Why is Polars all the rage?
To answer this question, I pulled in Daniel Beach, who is both an experienced data engineer as well as the author behind the newsletter Data Engineering Central.
Daniel has spent well over the last decade working in data and puts together amazing articles such as, What's all the hype with DuckDB?
So I asked if he could help me answer the question, why all the interest in Polars all of a sudden?
So let’s dive in.
Remember when the new cool kid showed up at school? Enter Polars.
Every once in a while, a new tool breaks into the Data Engineering space that bubbles up from underneath the festering masses, like a groundswell, pushing up through the thick layers of muck and mire on social networks. It’s like a fresh spring of water in a parched and dry land; such is the new kid on the block, Polars, in these days of overdone marketing drivel.
The question is, why? What exactly is it about Polars that’s causing the average engineer to stop and take note?
There must be a reason for the popularity of Polars; otherwise, people simply wouldn’t talk about, or use it for that matter. And that is the key, isn’t it? Between someone’s marketing department incessantly pouring out endless amounts of shallow reasons why their fancy UI is the next Airflow, do people actually use it?
So, this is what lies ahead of us today. I will give you a general survey of Polars, the Python implementation.
Overview of Polars
Examples of using Polars
Performance
Polars - the 10,000-foot view.
So, let’s talk about Polars and cover the basics. What do you need to know about Polars if you’ve only heard about it and have no idea what all the noise is about? First, and probably the reason why it’s so popular, is that …
“Lightning-fast DataFrame library for Rust and Python”
DataFrames. Everyone loves DataFrames, especially all of us hungry data people always looking to gobble up larger and larger datasets; the DataFrame is our concept of choice. But what exactly is it about the Polars DataFrame API that makes it so popular?
It’s written in Rust, and therefore is way fast.
It provides a familiar DataFrame API with familiar functionality (similar to Spark, Pandas, etc.)
It doesn’t suffer from memory problems like Pandas.
Fully functional Python API.
The reason Polars is catching on is pretty straightforward–it provides a Python API build on top of superfast Rust, combined with reducing memory problems (common with Pandas) and a familiar DataFrame concept … it’s the logical replacement for those in the Pandas world who’ve been waiting for a new savior to come and take them away.
Of course, there are many more in-depth reasons for Polars being Polars, like the fact it’s built on top of Apache Arrow in-memory formats taking advantage of columnar formats, and therefore making aggregates and analytics fast.
But really, what IS it about Polars that has people excited?

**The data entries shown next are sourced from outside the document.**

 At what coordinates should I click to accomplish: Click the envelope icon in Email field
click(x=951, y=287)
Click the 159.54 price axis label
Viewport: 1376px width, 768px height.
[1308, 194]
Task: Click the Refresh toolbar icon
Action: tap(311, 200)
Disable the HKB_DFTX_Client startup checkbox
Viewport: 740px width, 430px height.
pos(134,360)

Ok, ok, so it’s yet another DataFrame library. So what? Why are people excited? I think the answer has much to do with Pandas and Spark … strange, right? What does Polars have to do with Pandas and Spark? A lot, actually.
Data Engineering has been stuck in this weird twilight zone for a long time, between two worlds, the Pandas and the Spark. It’s big data … and Spark, Databricks, Snowflake, and BigQuery. Then your other option was Pandas on the far other end of the data spectrum. There was no middle ground.
But what about all the people stuck in between?! Data that is honestly too small for the overkill of Spark or BigQuery, but big enough to make Pandas a pain to use and untenable.
It was always simply a burden for Data Engineers. You had to pick Spark or something else, to be able to deal with data that didn’t even need Spark … but why? Because Pandas simply couldn’t perform and wasn’t always approachable.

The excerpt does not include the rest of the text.